La diferencia entre estar ocupada y estar construyendo algo
Hay algo que se repite mucho.
Agendas llenas.
Mensajes acumulados.
Días que se sienten productivos… pero cuando terminan, no queda claro qué avanzó realmente.
Estar ocupada es fácil, construir algo es otra cosa.
La diferencia importa más de lo que parece, porque lo que estás haciendo hoy es exactamente lo que se va a acumular en seis meses.
Si hoy estás construyendo, en seis meses tienes algo más sólido.

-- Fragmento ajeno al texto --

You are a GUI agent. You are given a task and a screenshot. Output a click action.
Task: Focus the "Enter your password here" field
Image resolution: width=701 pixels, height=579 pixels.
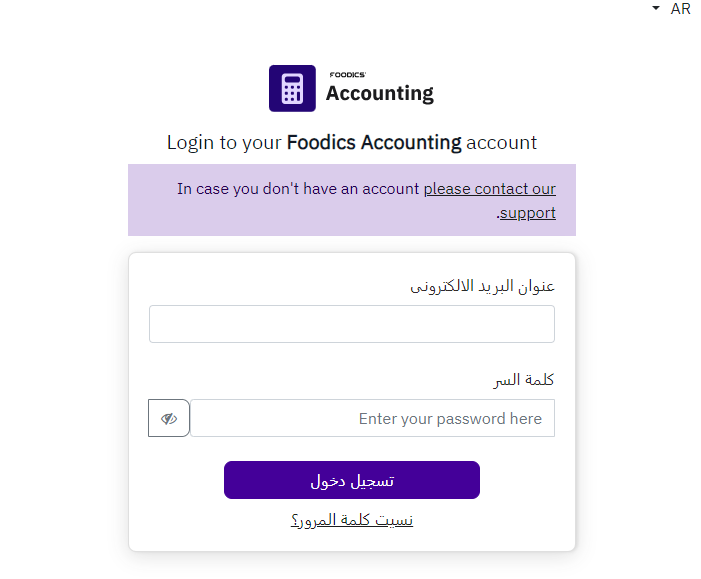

Si hoy solo estás ocupada, en seis meses tienes más cansancio… y un punto muy parecido al de hoy.
Cómo se ve la ocupación sin dirección
Cuando lo miras bien, tiene señales bastante claras.
El día empieza respondiendo lo que llegó, no decidiendo qué importa.
Las reuniones se acumulan, pero no siempre queda claro qué cambió después de ellas.
La semana termina con más tareas agregadas que cerradas.
Y hay algo más sutil.
La sensación constante de movimiento.
Responder mensajes, revisar cosas, estar disponible… todo eso puede sentirse como trabajo.
Y a veces lo es.
Pero muchas veces es solo actividad que llena el tiempo sin mover realmente el negocio.
Cómo se ve construir algo
Construir algo no siempre se siente productivo.
De hecho, muchas veces se siente lento.
Se parece a hacer cosas que no son urgentes, pero sí importantes.
Trabajar en el producto cuando todavía no hay suficiente demanda.
Escribir cuando casi nadie está leyendo.
Ajustar procesos que nadie ve.
También se parece a proteger tiempo.
Las personas que están construyendo algo no tienen agendas más vacías.
Tienen agendas más claras.
Hay bloques que no se negocian.
Tiempo donde no hay reuniones.
No hay mensajes.
No hay interrupciones.
No porque no tengan cosas que hacer. Sino porque entienden que cierto tipo de trabajo solo ocurre cuando hay espacio para pensar.
Y hay otro punto importante.
Qué decides medir.
No es lo mismo mirar actividad que mirar resultados.
No es lo mismo ver movimiento que ver avance.
La pregunta que cambia la semana
Hay una pregunta que vale la pena hacerse antes de empezar la semana. No después. Antes.
¿Qué tiene que pasar esta semana para que el negocio esté un paso más adelante que la semana pasada?
No diez cosas.
Una o dos.
Las que realmente cambian algo.
Todo lo demás -mensajes, reuniones, tareas- se organiza alrededor de eso.
No al revés.
La diferencia real
Aquí es donde se empieza a notar.
Las semanas que construyen algo no siempre se sienten bien.
A veces se sienten lentas.
A veces se sienten inciertas.
A veces no tienen el “ruido” de una agenda llena. Pero son las que mueven el negocio.
Si terminas el día agotada y no puedes señalar qué avanzó, no es falta de esfuerzo.
Es una señal.
No de que estás haciendo poco. Sino de que la dirección necesita ajuste.
Nos vemos en la aventura de construir.